9. Kecewa

10.3K 677 162
                                    

*Disarankan membaca saat malam hari atau setelah berbuka. Demi keamanan hati kalian, terutama yang lagi jomblo. 😆

"Hampa kesal dan amarah seluruhnya ada di benakku. Andai seketika hati yang tak berbalas oleh cintamu. Kuingin marah...
melampiaskan...
tapi kuhanyalah sendiri di sini.
Ingin kutunjukkan pada siapa saja yang ada.
Bahwa hatiku, kecewa."

*Kecewa-BCL

Sepandai-pandainya membungkus bangkai, lama-lama pasti akan tercium juga. Peribahasa itu memang pantas tersemat pada Ardi. Sepandai apapun dia menutupi cintanya pada Saila, Tuhan rupanya masih memberikan celah untukku, membuatku tahu pada akhirnya. Membuatku tahu dan sadar, jika selama ini keyakinanku salah.

Rasa sakit yang tidak dapat kutahan, meledak begitu saja. Perih, ngilu, cenat-cenut, melepuh menjadi satu. Jika dulu aku selalu berpegang pada janji ini Ardi, sekarang tidak ada lagi yang menjadi sandaranku.

Egois memang, jika aku selalu berharap Ardi tak pernah dan tak boleh mencintai Saila. Sebab aku tahu pasti, jika itu sampai terjadi, yang ada aku hanya akan menjadi yang kedua bukan yang pertama. Aku sudah kalah dalam segala hal, tapi aku masih menang dalam hati Ardi. Tapi sekarang? Sepertinya aku sudah tak memiliki ruang di sana.

Kembali ke rumah adalah pilihan yang tepat. Aroma kenangan percintaan kami beberapa hari yang lalu masih menguar. Bahkan aku masih mengingat dengan jelas, di mana saja letak teriakan kepuasan berasal. Di sofa ruang tamu, di meja makan, di dalam kamar mandi, di taman belakang, dan di dalam kamar. Semuanya berputar bagai tayangan slide yang memenuhi kepalaku.

Andai aku pulang bukan dengan kekalahan yang abadi, tentu  dengan senang hati akan kupintal kenangan itu. Lalu membungkusnya dalam album memori, dan akan membukanya saat aku merindukan pelukan Ardi.

Tapi sekarang berbeda, yang tersisa justru rasa muak dan benci. Aku mengemasi pakaianku dengan tergesa, tak menghiraukan pelukan Ardi yang berusaha menahanku. Aku tahu dia akan meminta maaf atau menyuruhku menghentikan sikap. Tapi aku tak mau mendengar penjelasan apapun. Egois? Bukankah sudah saatnya aku egois? Terlalu lama mengalah nyatanya tak baik untuk kesehatan hati. Dan aku tak ingin hatiku mati.

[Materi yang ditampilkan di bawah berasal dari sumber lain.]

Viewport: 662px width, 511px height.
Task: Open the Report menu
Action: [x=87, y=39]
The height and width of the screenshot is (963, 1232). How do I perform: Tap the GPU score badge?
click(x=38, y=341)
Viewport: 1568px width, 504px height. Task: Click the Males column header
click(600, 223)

Saat aku menyeret koper keluar dari kamar, tak kujumpai Ibu lagi. Hanya ada Saila yang menatapku penuh iba, atau bahagia? Entahlah, aku sekarang sudah tak dapat lagi membaca ekspresinya. Saat kutahu dia bersedih nyatanya dia bahagia. Dia sempat memintaku untuk bertahan lagi, tapi tak kuhiraukan permintaannya. Bagiku, kebohongan mereka sudah di ambang batas kesabaranku. Segera kuseret langkah sesaat setelah kucium Saga. Bayi itu, hanya bayi itu yang sedikit memberatkan kakiku.

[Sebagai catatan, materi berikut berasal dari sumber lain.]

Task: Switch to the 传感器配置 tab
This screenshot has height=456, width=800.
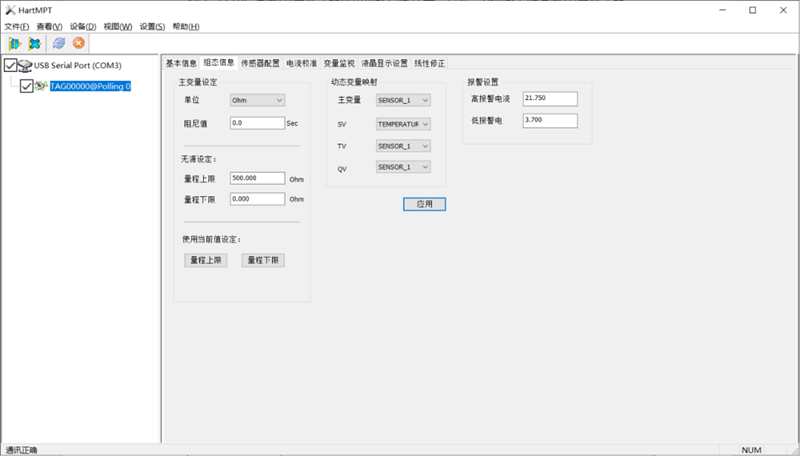Action: pyautogui.click(x=260, y=63)
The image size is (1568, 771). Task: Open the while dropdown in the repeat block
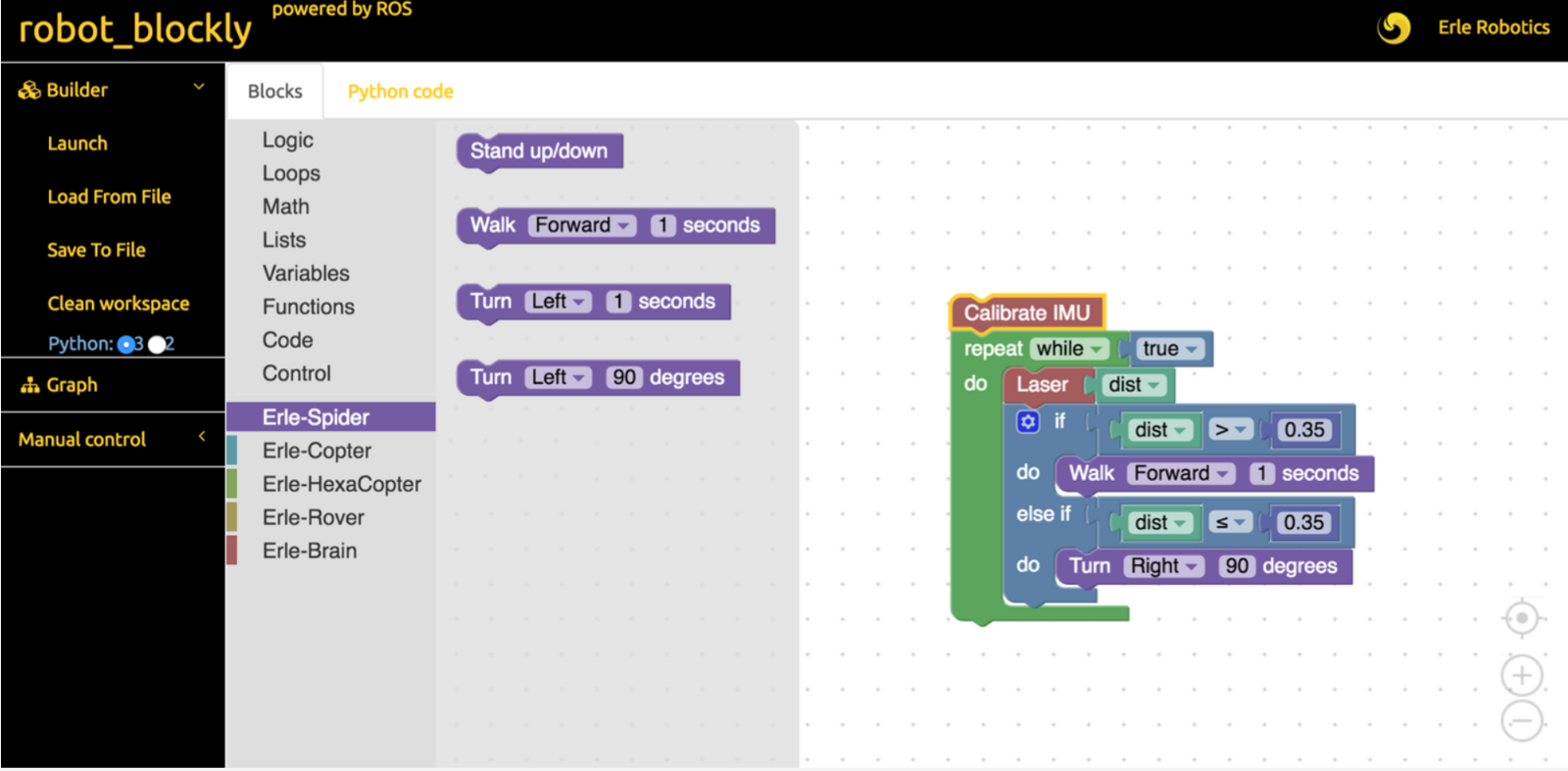(x=1070, y=349)
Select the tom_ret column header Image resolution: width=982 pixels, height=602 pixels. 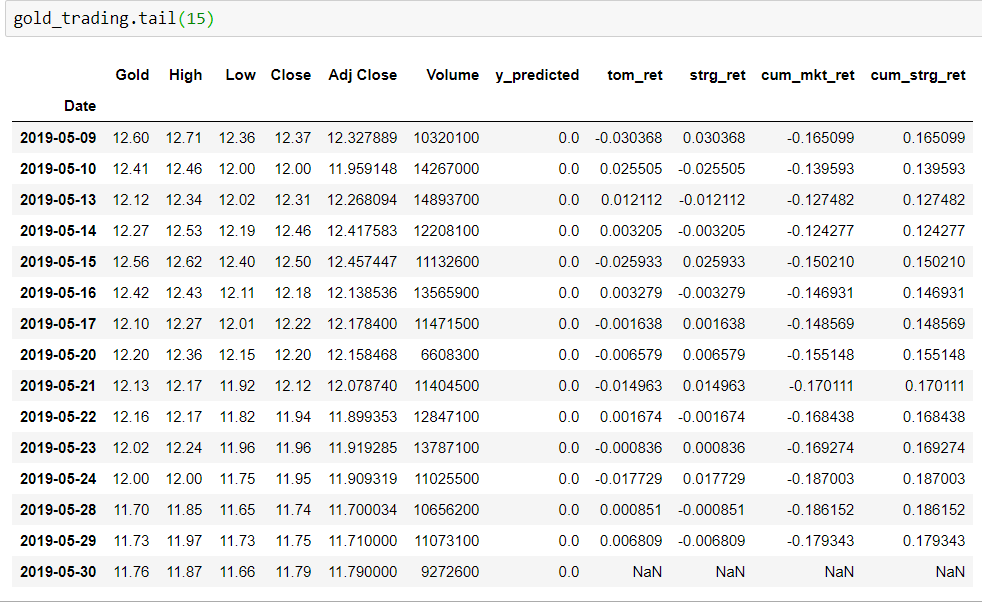coord(634,75)
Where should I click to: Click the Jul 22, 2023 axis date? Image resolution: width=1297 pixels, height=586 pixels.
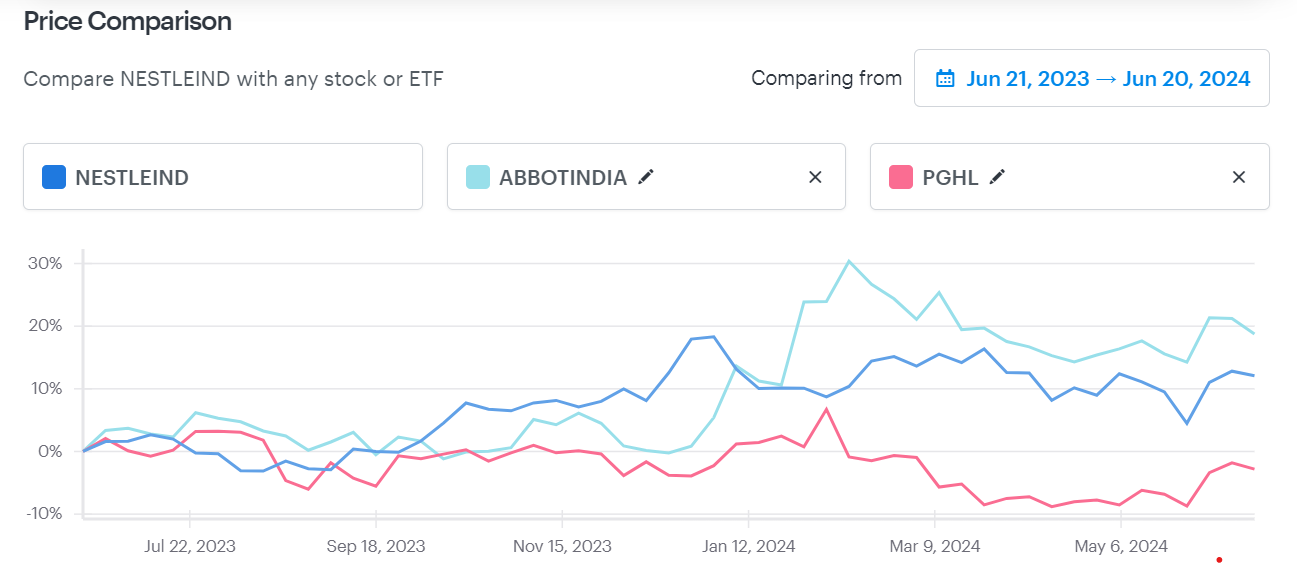(189, 546)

Ardi tidak lagi berusaha mengejarku saat kulajukan Juke merah menuju jalanan. Mungkin dia sudah bosan dengan tingkahku yang kekanak-kanakan. Mungkin juga dia sudah ikhlas untuk melepasku. Aku tak tahu?

Menatap foto pernikahan di dalam kamar, justru bagai menabur garam di atas hati yang terluka. Foto itu hanya akan menjadi sakai bisu, bagaimana kami dulu melewati hari-hari penuh cinta. Bagaimana dulu Ardi berjanji bahwa tak akan surut cintanya. Bagaimana dulu Ardi memujaku, menginginkanku melebihi apapun. Dan semua itu hanyalah sebuah masa lalu.

Kurebahkan tubuh yang letih, ketika semburat keemasan kemilau langit menembus jendela. Aku sudah tak peduli pada waktu. Aku hanya ingin memejamkan mata sejenak. Meredam lara dan membuang kesialan sepagian ini. Kuhirup aroma senja sesaat sebelum mimpi membuaiku. Aku lelah.

~o0o~

"Ada yang bisa saya bantu?" Aku menjawab sebuah panggilan telepon di kantor. Memdengarkan sejenak seseorang di seberang sana, "nanti akan kami hubungi lagi jika sudah diproses, Ibu.... Iya, terima kasih."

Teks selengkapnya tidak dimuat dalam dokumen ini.